The Becks have long blamed the leadership of former city councilman Lee Kleinman and his protege, Jaynie Schultz, for obstreperous maneuvering in the 13 years that the former mall grounds have been an eyesore in District 11.
A little background on the complex dirt that was once Valley View Mall — the development story could almost be a miniseries:
The former Valley View site now has three owners: Scott and Jeff Beck, Seritage Growth Properties (Seritage being the real estate arm of Sears Roebuck, whose store anchored Valley View Mall), and Life Time Inc. The three joined together last March to push development on their 110 acres, part of the larger 440-acre “Dallas International District”, as former CM Schultz named it.
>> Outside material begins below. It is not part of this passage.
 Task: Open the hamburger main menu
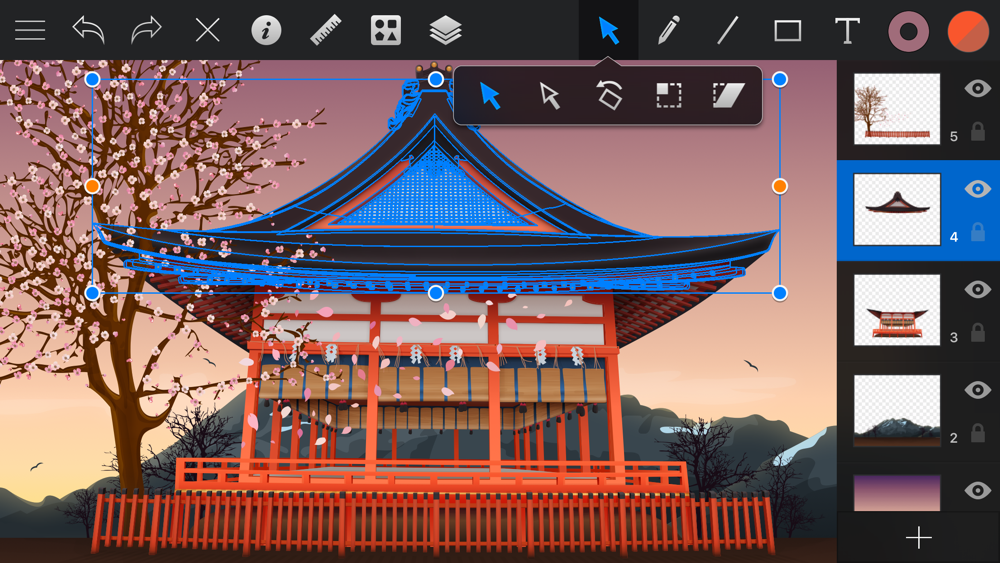coord(30,30)
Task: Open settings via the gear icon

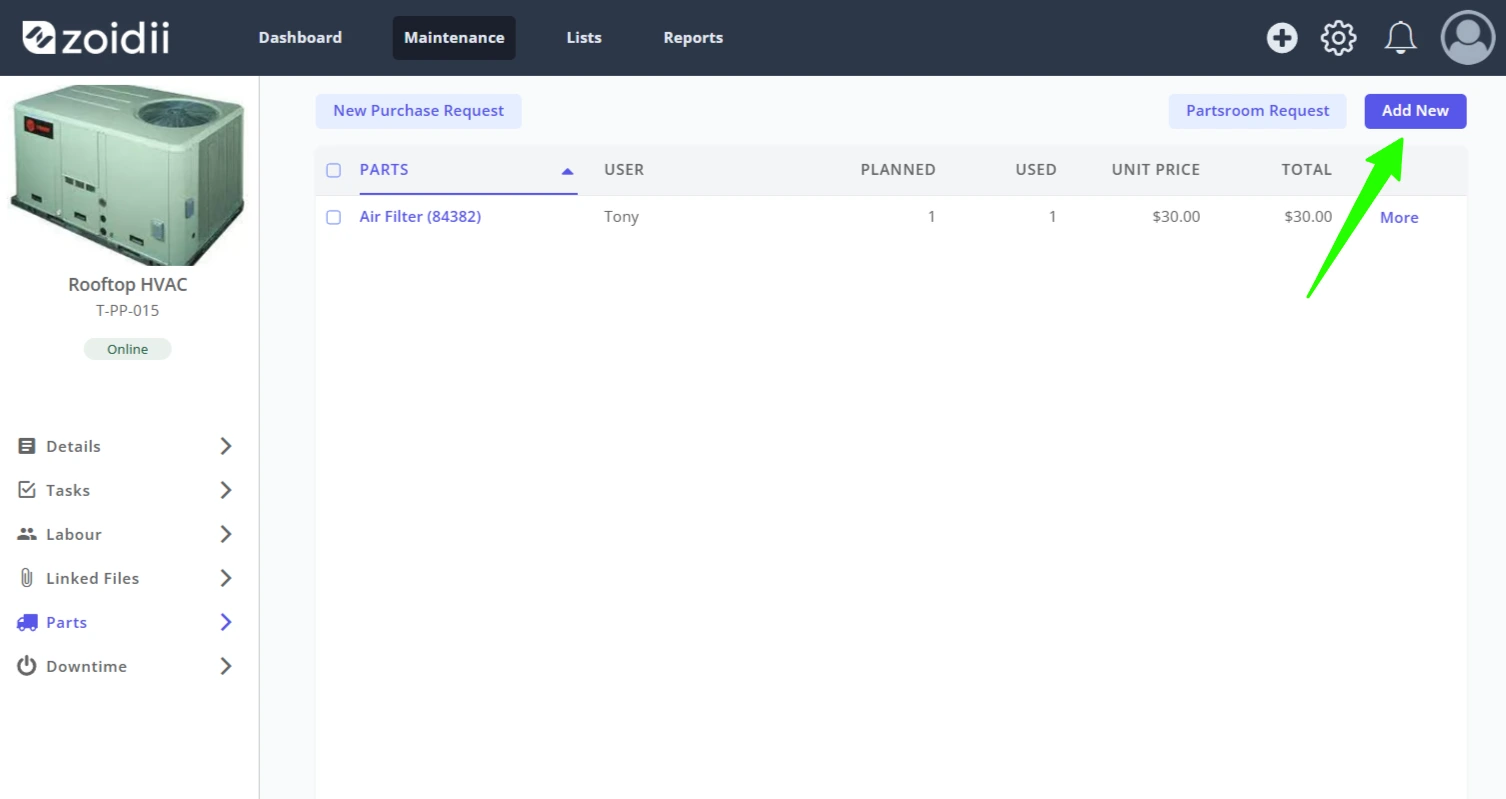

Originally called Midtown, and still called Dallas Midtown by Beck, the land stretches within a rectangle of the Dallas North Tollway, Lyndon B. Johnson Freeway, and Preston and Alpha roads. The property includes the Galleria, which the city considered linking to Valley View with a “People Mover” gondola system in 2013.
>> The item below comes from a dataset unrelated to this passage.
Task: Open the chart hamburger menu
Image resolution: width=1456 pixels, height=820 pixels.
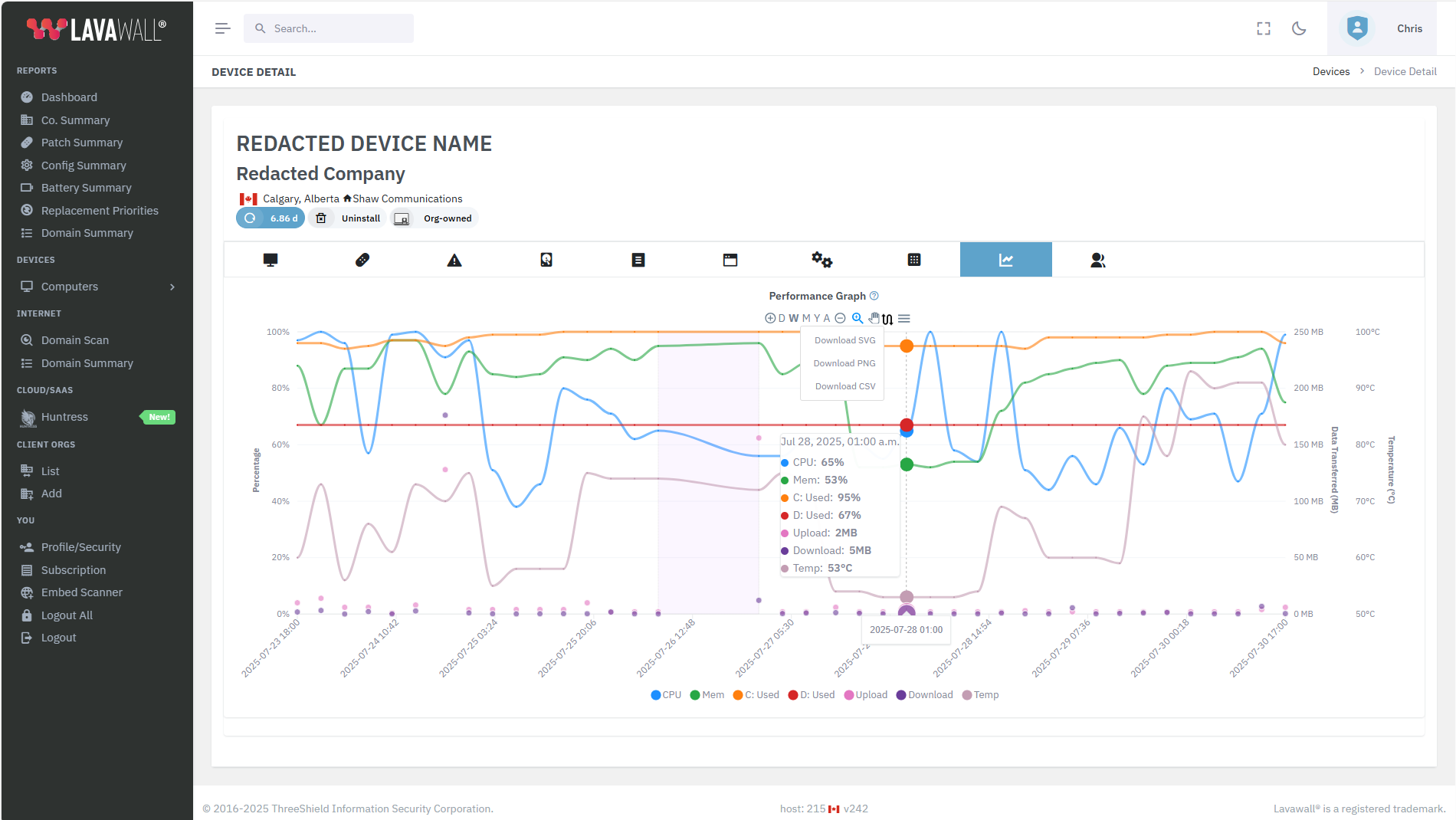Action: click(904, 317)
Valley View Mall closed in 2015, and the various property owners were ensnared in lawsuits against each other. The last standing structure was the AMC movie theater, which held out because of its lease, but ultimately closed during the pandemic. By 2022, the site was more than an eyesore — a shell of a mall that attracted vagrants and crime until three fires were started by the homeless. The city sued the Becks, forcing them to tear down the remaining structure.
The Becks have long maintained that the City of Dallas reneged on several promises, including early help with infrastructure, security that was difficult on the 110-acre property exacerbated by Dallas County District Attorney John Creuzot’s refusal to prosecute theft crimes under $750 during his first term, owner lawsuits, and marketplace conditions. The original structure was built with asbestos, which required a strictly supervised removal process. Beck also said that CM Schultz asked for Section 8 affordable housing on the site in exchange for city help, which Schultz denies, though she told D Magazine‘s Matt Goodman the Becks were land flippers and “it’s a waste of time and effort to encourage any type of development.”

At long last, development is coming: six stories of 296 luxury apartments, ground floor restaurant, and retail, Anthem Development announced in May 2023. At full build out of the 110 acres, Beck estimates $4 billion in revenue to the city of Dallas, and a place for businesses trying to get out of the CBD to land without leaving Dallas. This is what Jeff Beck has wanted for 13 years, he told the Dallas Morning News:
“People can live, they can work, they can play and have access on LBJ, Central Expressway and the toll road to get to airport, downtown, anywhere,” said Jeff, who garnered his reputation as the developer of Trophy Club. “We’re sitting in the center of Dallas, and were tired of seeing this development escaping the confines of the Dallas community, going out to the suburbs. Now we can capture those tax dollars and keep them in the city.”
Premier, built by Beck’s Anthem Development, will occupy 4 of those acres.
‘With Bill Roth,” says Beck, “we have bookended the efforts of two capable city council members —Roth and Koop — and we will finally get the deal done.”
Remember the original pictures of the master plan of Las Colinas which had office buildings that rivaled those in downtown Dallas? Look at it now and appreciate how it developed into a much better place. The high pie-in-the-sky downtown concept presented in the introductory photo should be tossed.
Even downtown Dallas’s designation as a downtown should be questioned as it has had a vacancy rate of about twenty-five percent for the last forty years even though many of its tall buildings have been taken off the market by way of conversions to apartments and hotels.
This might seem a blasphemous thing to say, but tall buildings and Dallas and North Texas have never seemed to work out well.
Is Panesonic different from Panasonic?
Written without copy-editing…
I noticed several typos in the article. Need better proofreading!
Thanks Cindy. We do our best. Are you volunteering?